Of the 28 million deliveries occurring in India annually, 1.4- 2.8 lakh deliveries occur in HIV positive mothers at a national average of 0.5 - 1% prevalence of HIV in ANC mothers. Without any interventions, of this 30% of babies will become HIV infected i.e. annually 42,000 - 84,000 babies get HIV infected in India vertically every year.

Efficacy of vertical transmission

Vertical transmission occurs due to infection of baby by maternal blood, cervico-vaginal secretion or via breast milk. The baby gets infected either due to transplacental hemorrhage or due to infection via umbilical cord or via oral and GI mucosa while swallowing infected amniotic fluid. The incidence of vertical transmission is 20% in western world whereas it is as high as 30-40% in developing countries.

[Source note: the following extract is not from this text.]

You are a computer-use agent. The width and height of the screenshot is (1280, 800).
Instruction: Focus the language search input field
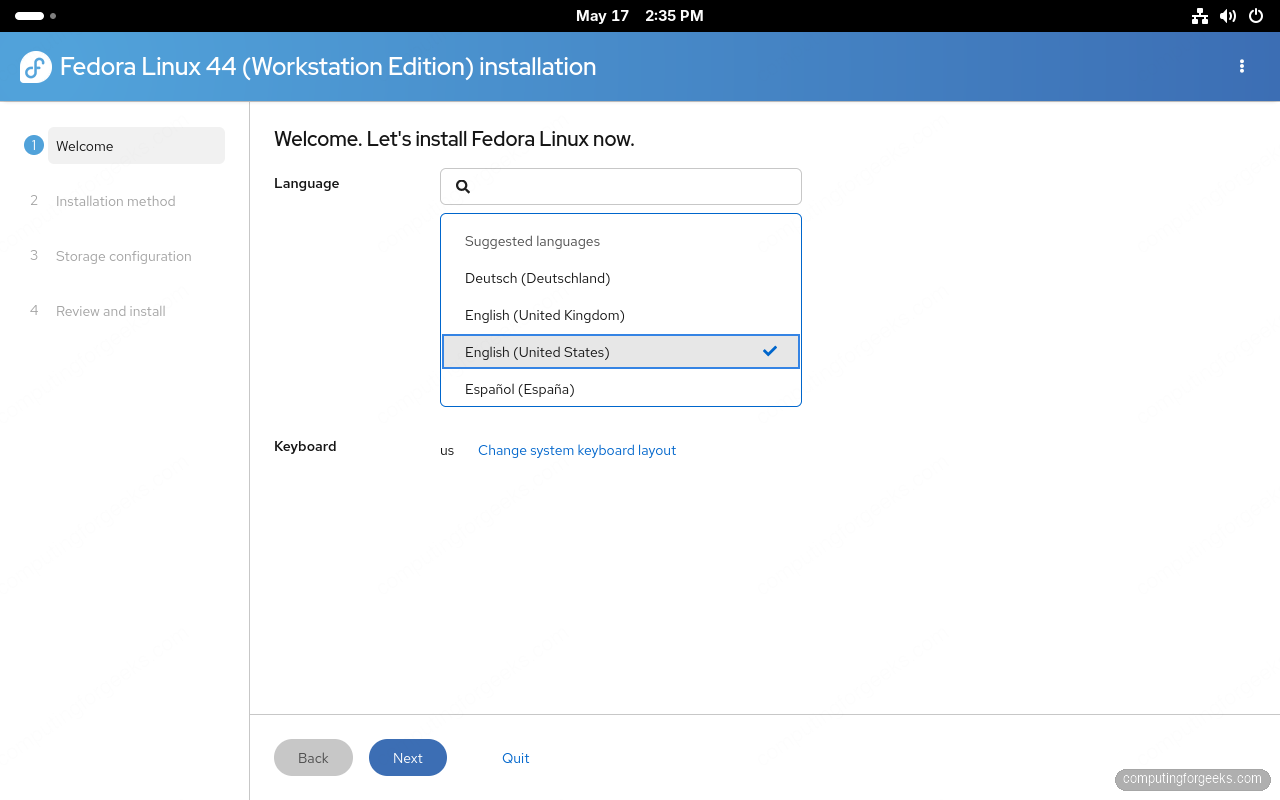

In India it is proved to be 30%. With the use of interventions like elective LSCS, anti-retroviral drugs and replacement feeding instead of breast-feeding, the incidence of transmission has dropped from 20% to 8% or even less than that in western world.

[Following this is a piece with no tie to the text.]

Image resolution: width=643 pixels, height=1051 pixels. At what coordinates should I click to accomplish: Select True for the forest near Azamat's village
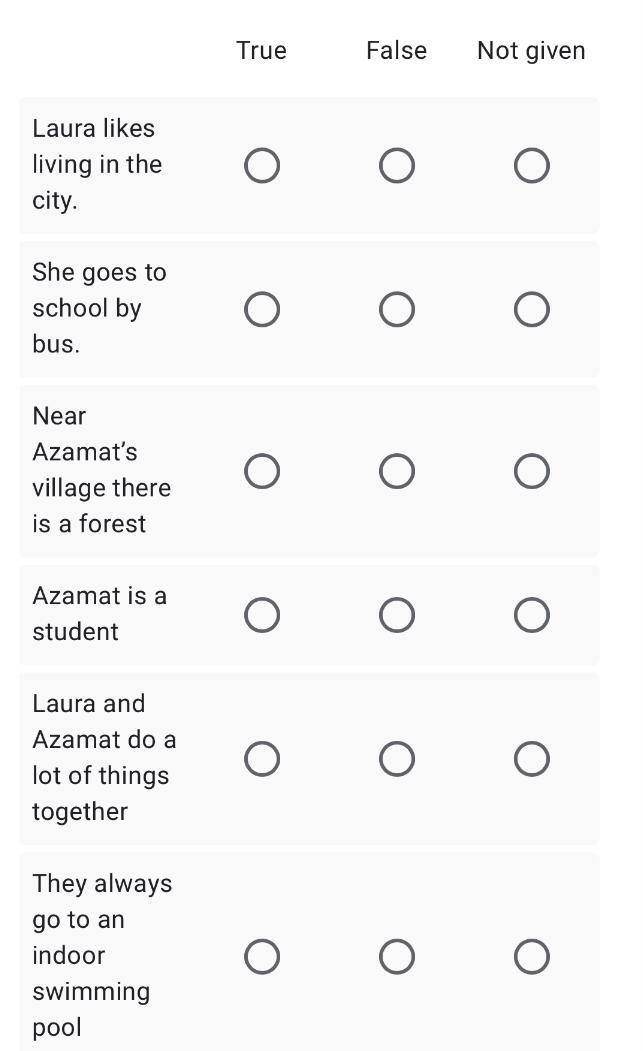(262, 471)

Factors that affect the efficacy of vertical transmission

There are various factors on which depends the efficacy of vertical transmission. These include maternal factors, type of delivery, factors in newborn, breast feeding and the type of interventions used to decrease the rate of transmission.

  • Maternal factors
    Vertical transmission rate is high where mother has recently seroconverted or in those who are in late stage of HIV disease as both are likely to have high viral load. More the viral load in mother, more is the rate of vertical transmission. Except one study all other studies have shown that transmission does occur even when maternal viral load is low or is undetectable. Hence no level of viral load is safe as far as vertical transmission is concerned. Presence of high titers of anti-HIV antibodies in mother protects the newborn from HIV infection to some extent, as these antibodies pass transplacentally to the baby. Many studies have shown higher chances of vertical transmission when mothers were malnourished as they have low anti-HIV antibody levels. Vitamin A deficiency in mother is also associated with increased chances of vertical transmission. Presence of other STDs especially with bleeding lesions on cervix or vagina lead to increased chances of contamination of birth canal and increased chances of vertical transmission. Some viral characteristics, like highly replicating virus in mother, are associated with increased vertical transmission. In west mothers who used illicit IV drugs are known to have increased vertical transmission.

  • Type of delivery
    Infected vaginal and cervical secretions as well as the maternal blood have been the source of HIV infections for the baby. HIV has been isolated from vaginal as well as cervical secretions of at least 50% of HIV infected women. Logically more is the length of time for which baby remains in contact with birth canal, more will be the chances of HIV infection. Various studies have shown increased vertical transmission rates in babies delivered vaginally, especially with prolonged labor and rupture of membrane for more than 4 hours. It is also more in presence of chorioamnionitis, traumatic delivery, instrumentation during delivery and episiotomy. In mothers with STDs the risk is more due to increased contamination due to open bleeding lesions. The incidence of transmission has been shown to be 25% with rupture of membrane > 4 hrs as compared to 14% with rupture of membrane <4 hrs. This has prompted many to study the effect of elective LSCS on HIV transmission as discussed later.

  • Preterm baby
    Prematurity is associated with increased rate of vertical transmission probably related to thin skin, susceptible mucous membranes and immature immune functions with less transfer of maternal antibodies transplacentally before 34 weeks of gestation.

  • Postnatal factors
    The main post-natal factor is breast milk which is expected to lead to 14% extra milk risk over and above other factors as discussed later.